A l'exception du roi, qui soutenait toujours, ostensiblement et de cœur, M. Decazes, tous les amis du ministère Richelieu attaquaient le ministère qui l'avait remplacé. Les ambassadeurs faisaient chorus. La portion tranquille et sensée de la bourgeoisie s'effrayait du progrès des idées révolutionnaires. Le parti libéral, triomphant, arrogant, le vent en poupe, ne secondait notre pauvre parti minis

tériel effrayé, éperdu, qu'en s'en moquant et en se promettant tout haut de lui passer bientôt sur le corps.

Ce qui compliquait la situation, c'était l'état des affaires en Allemagne, et l'attitude menaçante de la Sainte-Alliance. Je ne puis entrer ici dans aucun détail sur les agitations qui suivirent, dans toute cette grande fraction de l'Europe, la paix de 1815, sur les récriminations mutuelles des peuples et des gouvernemens, sur l'effervescence des universités, le tumulte des associations, ces boutefeu du grand mouvement patriotique de 1813; mais toujours est-il que le succès plus apparent que réel de l'esprit révolutionnaire, en France, réagissait au-delà du Rhin, et l'assassinat de Kotzebue, au nom de la liberté, au cri de: Virat Teutonia! ayant jeté la terreur dans tous les hauts lieux, la France, son ministère actuel en tête, se trouvait au ban de toutes les cours et de tous les souverains.

Au moment où j'arrivai à Paris, tous les plénipotentiaires de tous les états allemands, grands et petits, se réunissaient à Carlsbad, afin, disait-on, de pourvoir à la sûreté commune. M. de Metternich et M. de Hardenberg s'étaient mis d'accord, quelques jours auparavant, à Toeplitz. On ne savait rien encore de leurs projets, mais l'inquiétude était grande dans notre camp; elle était au moins égale à celle que nous inspirions et qui ne tarda pas à s'accroître encore.

La réunion des collèges électoraux, en effet, avait été fixée au 11 septembre, et le mouvement des esprits ne promettait rien de bon. Une vacance ayant eu lieu dans la Sarthe, Benjamin Constant avait été élu; ce fut bien mieux, ou plutôt bien pis, si l'on regarde aux conséquences, quand vint l'élection du nouveau cinquième. L'extrême droite ayant fait alliance avec l'extrême gauche, sur cinquante-quatre élections, celle-ci en obtint trente-cinq, celle-là quatre, et le ministère seulement quinze. Grégoire fut élu par une majorité de trente-huit voix dont l'extrême droite lui fit cadeau.

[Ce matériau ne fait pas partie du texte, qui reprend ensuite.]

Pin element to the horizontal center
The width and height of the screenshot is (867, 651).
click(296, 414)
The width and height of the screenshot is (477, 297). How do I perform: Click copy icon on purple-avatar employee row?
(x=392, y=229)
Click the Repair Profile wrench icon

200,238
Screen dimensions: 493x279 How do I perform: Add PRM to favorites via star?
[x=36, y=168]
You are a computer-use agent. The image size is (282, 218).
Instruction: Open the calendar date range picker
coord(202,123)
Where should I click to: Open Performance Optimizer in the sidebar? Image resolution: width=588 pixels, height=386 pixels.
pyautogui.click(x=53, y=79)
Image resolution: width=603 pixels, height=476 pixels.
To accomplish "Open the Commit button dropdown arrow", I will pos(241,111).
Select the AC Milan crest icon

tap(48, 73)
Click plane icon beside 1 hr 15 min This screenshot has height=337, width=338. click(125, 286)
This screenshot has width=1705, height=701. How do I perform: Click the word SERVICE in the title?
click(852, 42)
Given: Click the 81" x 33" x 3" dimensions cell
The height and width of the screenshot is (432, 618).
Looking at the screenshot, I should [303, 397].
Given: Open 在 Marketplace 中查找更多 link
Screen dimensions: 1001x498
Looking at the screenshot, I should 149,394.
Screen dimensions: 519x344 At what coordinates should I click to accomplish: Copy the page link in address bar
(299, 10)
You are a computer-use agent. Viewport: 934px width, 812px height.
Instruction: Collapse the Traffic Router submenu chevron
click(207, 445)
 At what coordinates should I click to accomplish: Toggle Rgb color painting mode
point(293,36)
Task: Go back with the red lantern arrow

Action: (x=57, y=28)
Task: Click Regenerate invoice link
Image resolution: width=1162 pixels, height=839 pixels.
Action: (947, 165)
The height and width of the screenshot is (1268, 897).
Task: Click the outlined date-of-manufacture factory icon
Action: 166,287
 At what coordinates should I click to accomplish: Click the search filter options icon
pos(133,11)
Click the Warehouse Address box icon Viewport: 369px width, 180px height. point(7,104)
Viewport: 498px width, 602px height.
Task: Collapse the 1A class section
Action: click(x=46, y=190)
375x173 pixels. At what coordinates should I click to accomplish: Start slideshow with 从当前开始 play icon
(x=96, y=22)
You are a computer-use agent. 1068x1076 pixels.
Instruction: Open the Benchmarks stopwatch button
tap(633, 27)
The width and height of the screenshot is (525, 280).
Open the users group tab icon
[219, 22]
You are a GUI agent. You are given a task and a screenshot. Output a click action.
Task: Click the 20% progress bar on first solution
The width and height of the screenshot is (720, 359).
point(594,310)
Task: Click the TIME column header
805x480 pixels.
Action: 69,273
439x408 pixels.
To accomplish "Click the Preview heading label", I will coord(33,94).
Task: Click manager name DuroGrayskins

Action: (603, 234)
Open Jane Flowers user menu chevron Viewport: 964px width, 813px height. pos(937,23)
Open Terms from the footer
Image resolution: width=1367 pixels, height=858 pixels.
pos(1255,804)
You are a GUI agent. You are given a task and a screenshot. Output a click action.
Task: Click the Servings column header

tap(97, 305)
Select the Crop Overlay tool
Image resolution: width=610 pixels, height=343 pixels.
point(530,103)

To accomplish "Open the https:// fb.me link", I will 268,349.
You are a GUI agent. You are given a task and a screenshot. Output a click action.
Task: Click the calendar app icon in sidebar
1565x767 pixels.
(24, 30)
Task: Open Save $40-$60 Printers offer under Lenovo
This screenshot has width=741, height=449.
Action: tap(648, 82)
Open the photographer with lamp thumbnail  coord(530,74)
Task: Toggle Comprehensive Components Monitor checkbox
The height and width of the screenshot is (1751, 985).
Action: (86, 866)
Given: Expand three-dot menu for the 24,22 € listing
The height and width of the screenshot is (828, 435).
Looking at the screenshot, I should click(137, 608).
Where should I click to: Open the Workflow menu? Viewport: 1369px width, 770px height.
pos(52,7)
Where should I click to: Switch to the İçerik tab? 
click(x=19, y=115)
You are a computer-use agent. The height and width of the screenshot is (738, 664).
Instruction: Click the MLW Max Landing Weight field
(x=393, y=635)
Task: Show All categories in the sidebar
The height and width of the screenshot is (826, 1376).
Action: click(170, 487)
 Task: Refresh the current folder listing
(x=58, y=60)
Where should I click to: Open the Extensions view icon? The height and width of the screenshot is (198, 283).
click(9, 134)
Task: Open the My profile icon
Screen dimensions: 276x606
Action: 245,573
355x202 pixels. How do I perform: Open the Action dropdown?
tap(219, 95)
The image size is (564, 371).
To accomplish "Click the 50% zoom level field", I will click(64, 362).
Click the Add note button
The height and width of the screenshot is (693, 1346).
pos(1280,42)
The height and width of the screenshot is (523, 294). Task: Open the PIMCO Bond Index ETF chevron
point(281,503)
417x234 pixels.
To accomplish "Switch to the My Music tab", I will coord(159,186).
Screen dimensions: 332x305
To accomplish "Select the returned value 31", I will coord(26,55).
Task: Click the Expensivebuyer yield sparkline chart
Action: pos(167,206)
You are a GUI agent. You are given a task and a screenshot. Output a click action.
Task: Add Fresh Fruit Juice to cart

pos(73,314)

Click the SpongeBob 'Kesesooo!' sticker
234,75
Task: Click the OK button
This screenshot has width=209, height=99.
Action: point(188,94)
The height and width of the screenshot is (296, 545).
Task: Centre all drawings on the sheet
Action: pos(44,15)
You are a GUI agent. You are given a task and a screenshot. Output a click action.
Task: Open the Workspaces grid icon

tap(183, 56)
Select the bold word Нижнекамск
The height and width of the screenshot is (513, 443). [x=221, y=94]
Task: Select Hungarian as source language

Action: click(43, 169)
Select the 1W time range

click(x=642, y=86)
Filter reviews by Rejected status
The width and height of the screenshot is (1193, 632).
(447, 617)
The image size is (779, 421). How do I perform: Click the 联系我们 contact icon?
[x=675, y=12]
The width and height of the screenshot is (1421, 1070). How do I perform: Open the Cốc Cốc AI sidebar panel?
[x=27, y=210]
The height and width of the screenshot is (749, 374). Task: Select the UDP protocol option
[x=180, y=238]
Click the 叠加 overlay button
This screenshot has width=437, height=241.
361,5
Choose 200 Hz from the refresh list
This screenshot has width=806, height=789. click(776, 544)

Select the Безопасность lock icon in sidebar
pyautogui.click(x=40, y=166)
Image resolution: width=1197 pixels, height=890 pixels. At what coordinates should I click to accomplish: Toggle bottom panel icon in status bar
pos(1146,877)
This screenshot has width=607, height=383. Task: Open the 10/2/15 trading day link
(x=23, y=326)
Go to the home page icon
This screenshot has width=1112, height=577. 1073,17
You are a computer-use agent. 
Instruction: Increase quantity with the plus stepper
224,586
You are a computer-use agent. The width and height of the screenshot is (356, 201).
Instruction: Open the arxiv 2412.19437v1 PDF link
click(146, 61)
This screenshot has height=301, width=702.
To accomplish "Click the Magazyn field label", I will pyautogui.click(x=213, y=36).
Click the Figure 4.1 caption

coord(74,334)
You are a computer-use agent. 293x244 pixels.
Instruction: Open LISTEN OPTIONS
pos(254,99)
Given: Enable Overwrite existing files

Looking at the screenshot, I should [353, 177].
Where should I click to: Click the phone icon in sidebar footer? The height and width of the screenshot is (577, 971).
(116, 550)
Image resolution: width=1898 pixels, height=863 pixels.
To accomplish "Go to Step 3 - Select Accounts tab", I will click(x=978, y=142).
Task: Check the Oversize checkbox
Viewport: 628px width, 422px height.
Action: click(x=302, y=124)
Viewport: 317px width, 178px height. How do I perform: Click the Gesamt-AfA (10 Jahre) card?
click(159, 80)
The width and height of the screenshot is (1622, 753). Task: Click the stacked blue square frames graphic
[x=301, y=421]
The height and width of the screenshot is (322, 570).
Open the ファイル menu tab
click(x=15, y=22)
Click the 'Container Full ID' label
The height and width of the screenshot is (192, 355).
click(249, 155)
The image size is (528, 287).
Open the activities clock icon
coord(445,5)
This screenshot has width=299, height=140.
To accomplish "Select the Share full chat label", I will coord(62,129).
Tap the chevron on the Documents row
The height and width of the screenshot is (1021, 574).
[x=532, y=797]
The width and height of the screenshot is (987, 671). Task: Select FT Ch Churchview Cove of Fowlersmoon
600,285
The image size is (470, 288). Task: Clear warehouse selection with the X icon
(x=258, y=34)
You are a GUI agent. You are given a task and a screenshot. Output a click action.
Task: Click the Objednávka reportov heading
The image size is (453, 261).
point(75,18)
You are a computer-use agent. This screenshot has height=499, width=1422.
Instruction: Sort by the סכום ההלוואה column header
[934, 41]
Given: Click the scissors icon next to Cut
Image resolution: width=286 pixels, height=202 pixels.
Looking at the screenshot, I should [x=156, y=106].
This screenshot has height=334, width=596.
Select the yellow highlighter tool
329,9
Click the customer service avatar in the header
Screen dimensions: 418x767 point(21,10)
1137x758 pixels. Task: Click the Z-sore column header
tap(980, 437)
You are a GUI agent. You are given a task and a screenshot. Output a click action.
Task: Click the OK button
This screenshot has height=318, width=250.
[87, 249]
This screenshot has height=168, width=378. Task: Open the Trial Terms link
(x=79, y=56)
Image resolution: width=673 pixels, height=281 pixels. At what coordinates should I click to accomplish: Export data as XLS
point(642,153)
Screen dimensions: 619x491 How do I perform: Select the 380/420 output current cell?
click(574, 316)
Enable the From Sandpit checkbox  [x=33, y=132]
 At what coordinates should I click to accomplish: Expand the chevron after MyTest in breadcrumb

Presque au même moment, on connut à Paris les résolutions arrêtées à Francfort et le terrible protocole qui soumettait, dans toute l'Allemagne, au contrôle de la diète les constitutions des états, le régime des universités, celui de la presse, celui des associations, en armant ce corps du droit d'intervention et en créant dans son sein un tribunal d'inquisition politique.

On apprit enfin que ce n'était pas là tout; que le congrès s'était ajourné au mois de novembre et devait se réunir à Vienne. On répétait de bouche en bouche, on répétait dans tous les partis, soit à bonne, soit à mauvaise intention, que des explications seraient demandées au gouvernement français sur la marche qu'il se proposait de suivre; les uns tremblaient de tous leurs membres; l'espérance éclatait dans les yeux des autres.